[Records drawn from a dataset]
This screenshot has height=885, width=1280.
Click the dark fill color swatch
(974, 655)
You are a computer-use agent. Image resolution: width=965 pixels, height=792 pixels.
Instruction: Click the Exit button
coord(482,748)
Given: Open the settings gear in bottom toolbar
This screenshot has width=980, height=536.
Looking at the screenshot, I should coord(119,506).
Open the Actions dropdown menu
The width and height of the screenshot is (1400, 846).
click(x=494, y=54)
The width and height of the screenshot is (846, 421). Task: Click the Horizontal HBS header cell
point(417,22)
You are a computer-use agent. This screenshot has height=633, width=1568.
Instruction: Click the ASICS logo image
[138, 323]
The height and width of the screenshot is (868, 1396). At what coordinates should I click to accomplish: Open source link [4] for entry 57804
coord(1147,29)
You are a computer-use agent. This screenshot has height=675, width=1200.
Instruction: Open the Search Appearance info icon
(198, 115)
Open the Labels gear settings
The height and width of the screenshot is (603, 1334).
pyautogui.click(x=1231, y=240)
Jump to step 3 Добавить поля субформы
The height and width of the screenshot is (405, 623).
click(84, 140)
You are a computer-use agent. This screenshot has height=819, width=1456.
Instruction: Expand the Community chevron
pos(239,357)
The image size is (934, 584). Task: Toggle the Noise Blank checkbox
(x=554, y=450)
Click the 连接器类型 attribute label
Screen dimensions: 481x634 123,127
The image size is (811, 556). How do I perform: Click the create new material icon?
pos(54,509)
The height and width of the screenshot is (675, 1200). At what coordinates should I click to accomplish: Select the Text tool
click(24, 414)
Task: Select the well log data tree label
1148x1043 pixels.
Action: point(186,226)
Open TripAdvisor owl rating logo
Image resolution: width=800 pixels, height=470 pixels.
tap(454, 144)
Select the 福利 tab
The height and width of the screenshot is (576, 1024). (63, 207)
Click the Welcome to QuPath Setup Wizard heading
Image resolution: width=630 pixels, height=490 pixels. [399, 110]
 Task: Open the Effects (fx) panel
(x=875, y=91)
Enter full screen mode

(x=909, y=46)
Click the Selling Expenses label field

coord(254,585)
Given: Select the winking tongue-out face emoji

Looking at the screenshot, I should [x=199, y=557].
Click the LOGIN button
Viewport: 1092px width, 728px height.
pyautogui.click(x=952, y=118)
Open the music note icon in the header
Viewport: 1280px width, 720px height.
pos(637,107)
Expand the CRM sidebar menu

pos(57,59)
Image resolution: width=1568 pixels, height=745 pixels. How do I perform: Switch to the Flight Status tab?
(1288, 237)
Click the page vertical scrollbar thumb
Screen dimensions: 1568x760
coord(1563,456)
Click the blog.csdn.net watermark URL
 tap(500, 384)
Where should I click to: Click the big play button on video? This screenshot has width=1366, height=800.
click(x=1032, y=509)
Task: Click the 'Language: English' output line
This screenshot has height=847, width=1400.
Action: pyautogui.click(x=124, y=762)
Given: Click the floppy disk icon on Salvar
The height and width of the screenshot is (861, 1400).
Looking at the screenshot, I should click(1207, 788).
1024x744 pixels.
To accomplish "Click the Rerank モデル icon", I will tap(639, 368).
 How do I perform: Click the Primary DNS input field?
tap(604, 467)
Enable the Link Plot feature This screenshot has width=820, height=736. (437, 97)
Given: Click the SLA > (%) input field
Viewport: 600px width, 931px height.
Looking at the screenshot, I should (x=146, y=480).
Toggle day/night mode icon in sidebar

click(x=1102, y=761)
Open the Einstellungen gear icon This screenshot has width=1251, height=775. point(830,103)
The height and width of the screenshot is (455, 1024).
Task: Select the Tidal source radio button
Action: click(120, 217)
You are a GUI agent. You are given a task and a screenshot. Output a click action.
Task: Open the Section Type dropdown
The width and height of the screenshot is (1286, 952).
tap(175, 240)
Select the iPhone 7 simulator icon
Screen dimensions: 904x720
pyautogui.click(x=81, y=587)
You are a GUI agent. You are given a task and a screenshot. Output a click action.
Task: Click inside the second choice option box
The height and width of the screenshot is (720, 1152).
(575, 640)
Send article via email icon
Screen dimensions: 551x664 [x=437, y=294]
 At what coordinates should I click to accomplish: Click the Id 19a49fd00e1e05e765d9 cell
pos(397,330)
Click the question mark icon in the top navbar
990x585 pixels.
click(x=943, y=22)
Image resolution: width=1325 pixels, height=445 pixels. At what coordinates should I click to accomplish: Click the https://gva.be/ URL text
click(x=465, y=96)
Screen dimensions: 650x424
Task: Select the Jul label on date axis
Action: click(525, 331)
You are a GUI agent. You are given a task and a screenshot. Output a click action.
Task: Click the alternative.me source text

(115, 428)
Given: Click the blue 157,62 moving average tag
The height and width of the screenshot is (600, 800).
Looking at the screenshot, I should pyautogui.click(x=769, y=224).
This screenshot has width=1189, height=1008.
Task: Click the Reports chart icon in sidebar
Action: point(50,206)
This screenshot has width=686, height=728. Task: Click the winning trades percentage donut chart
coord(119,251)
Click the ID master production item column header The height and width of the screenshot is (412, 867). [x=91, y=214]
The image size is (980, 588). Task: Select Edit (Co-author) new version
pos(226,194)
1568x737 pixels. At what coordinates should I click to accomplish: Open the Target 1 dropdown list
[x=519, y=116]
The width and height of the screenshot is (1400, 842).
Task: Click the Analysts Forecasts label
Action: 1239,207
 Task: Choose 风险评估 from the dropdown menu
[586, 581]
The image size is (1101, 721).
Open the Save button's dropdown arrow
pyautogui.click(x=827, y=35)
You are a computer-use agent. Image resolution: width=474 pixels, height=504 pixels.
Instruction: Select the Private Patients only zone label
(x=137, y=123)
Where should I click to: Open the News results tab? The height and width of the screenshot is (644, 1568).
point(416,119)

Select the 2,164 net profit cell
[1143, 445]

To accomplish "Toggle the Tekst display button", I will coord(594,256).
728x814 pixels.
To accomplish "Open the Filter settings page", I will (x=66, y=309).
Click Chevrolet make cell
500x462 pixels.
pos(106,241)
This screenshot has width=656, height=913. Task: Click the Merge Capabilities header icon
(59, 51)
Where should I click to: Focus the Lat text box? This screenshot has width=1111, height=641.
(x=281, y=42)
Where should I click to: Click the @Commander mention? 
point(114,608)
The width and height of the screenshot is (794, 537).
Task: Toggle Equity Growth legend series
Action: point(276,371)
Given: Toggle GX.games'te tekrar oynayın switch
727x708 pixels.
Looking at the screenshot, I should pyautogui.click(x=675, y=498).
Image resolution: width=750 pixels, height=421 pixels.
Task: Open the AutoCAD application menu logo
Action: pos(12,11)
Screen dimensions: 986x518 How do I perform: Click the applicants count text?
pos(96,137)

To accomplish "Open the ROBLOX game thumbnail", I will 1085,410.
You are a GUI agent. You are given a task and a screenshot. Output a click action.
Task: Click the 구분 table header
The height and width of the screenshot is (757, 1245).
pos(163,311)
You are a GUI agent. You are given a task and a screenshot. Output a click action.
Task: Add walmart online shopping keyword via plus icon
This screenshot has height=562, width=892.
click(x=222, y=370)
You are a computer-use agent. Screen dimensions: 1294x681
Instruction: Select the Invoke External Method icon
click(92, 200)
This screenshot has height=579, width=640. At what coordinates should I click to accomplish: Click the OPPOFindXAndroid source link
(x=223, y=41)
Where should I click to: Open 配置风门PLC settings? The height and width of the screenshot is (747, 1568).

The problem: Reproduce every record above exactly as it appears.

Response below:
This screenshot has height=885, width=1280.
Click the dark fill color swatch
(974, 655)
You are a computer-use agent. Image resolution: width=965 pixels, height=792 pixels.
Instruction: Click the Exit button
coord(482,748)
Given: Open the settings gear in bottom toolbar
This screenshot has width=980, height=536.
Looking at the screenshot, I should coord(119,506).
Open the Actions dropdown menu
The width and height of the screenshot is (1400, 846).
click(x=494, y=54)
The width and height of the screenshot is (846, 421). Task: Click the Horizontal HBS header cell
point(417,22)
You are a computer-use agent. This screenshot has height=633, width=1568.
Instruction: Click the ASICS logo image
[138, 323]
The height and width of the screenshot is (868, 1396). At what coordinates should I click to accomplish: Open source link [4] for entry 57804
coord(1147,29)
You are a computer-use agent. This screenshot has height=675, width=1200.
Instruction: Open the Search Appearance info icon
(198, 115)
Open the Labels gear settings
The height and width of the screenshot is (603, 1334).
pyautogui.click(x=1231, y=240)
Jump to step 3 Добавить поля субформы
The height and width of the screenshot is (405, 623).
click(84, 140)
You are a computer-use agent. This screenshot has height=819, width=1456.
Instruction: Expand the Community chevron
pos(239,357)
The image size is (934, 584). Task: Toggle the Noise Blank checkbox
(x=554, y=450)
Click the 连接器类型 attribute label
Screen dimensions: 481x634 123,127
The image size is (811, 556). How do I perform: Click the create new material icon?
pos(54,509)
The height and width of the screenshot is (675, 1200). At what coordinates should I click to accomplish: Select the Text tool
click(24, 414)
Task: Select the well log data tree label
1148x1043 pixels.
Action: point(186,226)
Open TripAdvisor owl rating logo
Image resolution: width=800 pixels, height=470 pixels.
tap(454, 144)
Select the 福利 tab
The height and width of the screenshot is (576, 1024). (63, 207)
Click the Welcome to QuPath Setup Wizard heading
Image resolution: width=630 pixels, height=490 pixels. [399, 110]
 Task: Open the Effects (fx) panel
(x=875, y=91)
Enter full screen mode

(x=909, y=46)
Click the Selling Expenses label field

coord(254,585)
Given: Select the winking tongue-out face emoji

Looking at the screenshot, I should [x=199, y=557].
Click the LOGIN button
Viewport: 1092px width, 728px height.
pyautogui.click(x=952, y=118)
Open the music note icon in the header
Viewport: 1280px width, 720px height.
pos(637,107)
Expand the CRM sidebar menu

pos(57,59)
Image resolution: width=1568 pixels, height=745 pixels. How do I perform: Switch to the Flight Status tab?
(1288, 237)
Click the page vertical scrollbar thumb
Screen dimensions: 1568x760
coord(1563,456)
Click the blog.csdn.net watermark URL
 tap(500, 384)
Where should I click to: Click the big play button on video? This screenshot has width=1366, height=800.
click(x=1032, y=509)
Task: Click the 'Language: English' output line
This screenshot has height=847, width=1400.
Action: pyautogui.click(x=124, y=762)
Given: Click the floppy disk icon on Salvar
The height and width of the screenshot is (861, 1400).
Looking at the screenshot, I should click(1207, 788).
1024x744 pixels.
To accomplish "Click the Rerank モデル icon", I will tap(639, 368).
 How do I perform: Click the Primary DNS input field?
tap(604, 467)
Enable the Link Plot feature This screenshot has width=820, height=736. (437, 97)
Given: Click the SLA > (%) input field
Viewport: 600px width, 931px height.
Looking at the screenshot, I should (x=146, y=480).
Toggle day/night mode icon in sidebar

click(x=1102, y=761)
Open the Einstellungen gear icon This screenshot has width=1251, height=775. point(830,103)
The height and width of the screenshot is (455, 1024).
Task: Select the Tidal source radio button
Action: click(120, 217)
You are a GUI agent. You are given a task and a screenshot. Output a click action.
Task: Open the Section Type dropdown
The width and height of the screenshot is (1286, 952).
tap(175, 240)
Select the iPhone 7 simulator icon
Screen dimensions: 904x720
pyautogui.click(x=81, y=587)
You are a GUI agent. You are given a task and a screenshot. Output a click action.
Task: Click inside the second choice option box
The height and width of the screenshot is (720, 1152).
(575, 640)
Send article via email icon
Screen dimensions: 551x664 [x=437, y=294]
 At what coordinates should I click to accomplish: Click the Id 19a49fd00e1e05e765d9 cell
pos(397,330)
Click the question mark icon in the top navbar
990x585 pixels.
click(x=943, y=22)
Image resolution: width=1325 pixels, height=445 pixels. At what coordinates should I click to accomplish: Click the https://gva.be/ URL text
click(x=465, y=96)
Screen dimensions: 650x424
Task: Select the Jul label on date axis
Action: click(525, 331)
You are a GUI agent. You are given a task and a screenshot. Output a click action.
Task: Click the alternative.me source text

(115, 428)
Given: Click the blue 157,62 moving average tag
The height and width of the screenshot is (600, 800).
Looking at the screenshot, I should pyautogui.click(x=769, y=224).
This screenshot has width=1189, height=1008.
Task: Click the Reports chart icon in sidebar
Action: point(50,206)
This screenshot has width=686, height=728. Task: Click the winning trades percentage donut chart
coord(119,251)
Click the ID master production item column header The height and width of the screenshot is (412, 867). [x=91, y=214]
The image size is (980, 588). Task: Select Edit (Co-author) new version
pos(226,194)
1568x737 pixels. At what coordinates should I click to accomplish: Open the Target 1 dropdown list
[x=519, y=116]
The width and height of the screenshot is (1400, 842).
Task: Click the Analysts Forecasts label
Action: 1239,207
 Task: Choose 风险评估 from the dropdown menu
[586, 581]
The image size is (1101, 721).
Open the Save button's dropdown arrow
pyautogui.click(x=827, y=35)
You are a computer-use agent. Image resolution: width=474 pixels, height=504 pixels.
Instruction: Select the Private Patients only zone label
(x=137, y=123)
Where should I click to: Open the News results tab? The height and width of the screenshot is (644, 1568).
point(416,119)

Select the 2,164 net profit cell
[1143, 445]

To accomplish "Toggle the Tekst display button", I will coord(594,256).
728x814 pixels.
To accomplish "Open the Filter settings page", I will (x=66, y=309).
Click Chevrolet make cell
500x462 pixels.
pos(106,241)
This screenshot has width=656, height=913. Task: Click the Merge Capabilities header icon
(59, 51)
Where should I click to: Focus the Lat text box? This screenshot has width=1111, height=641.
(x=281, y=42)
Where should I click to: Click the @Commander mention? 
point(114,608)
The width and height of the screenshot is (794, 537).
Task: Toggle Equity Growth legend series
Action: point(276,371)
Given: Toggle GX.games'te tekrar oynayın switch
727x708 pixels.
Looking at the screenshot, I should pyautogui.click(x=675, y=498).
Image resolution: width=750 pixels, height=421 pixels.
Task: Open the AutoCAD application menu logo
Action: pos(12,11)
Screen dimensions: 986x518 How do I perform: Click the applicants count text?
pos(96,137)

To accomplish "Open the ROBLOX game thumbnail", I will 1085,410.
You are a GUI agent. You are given a task and a screenshot. Output a click action.
Task: Click the 구분 table header
The height and width of the screenshot is (757, 1245).
pos(163,311)
You are a GUI agent. You are given a task and a screenshot. Output a click action.
Task: Add walmart online shopping keyword via plus icon
This screenshot has height=562, width=892.
click(x=222, y=370)
You are a computer-use agent. Screen dimensions: 1294x681
Instruction: Select the Invoke External Method icon
click(92, 200)
This screenshot has height=579, width=640. At what coordinates should I click to accomplish: Click the OPPOFindXAndroid source link
(x=223, y=41)
Where should I click to: Open 配置风门PLC settings? The height and width of the screenshot is (747, 1568).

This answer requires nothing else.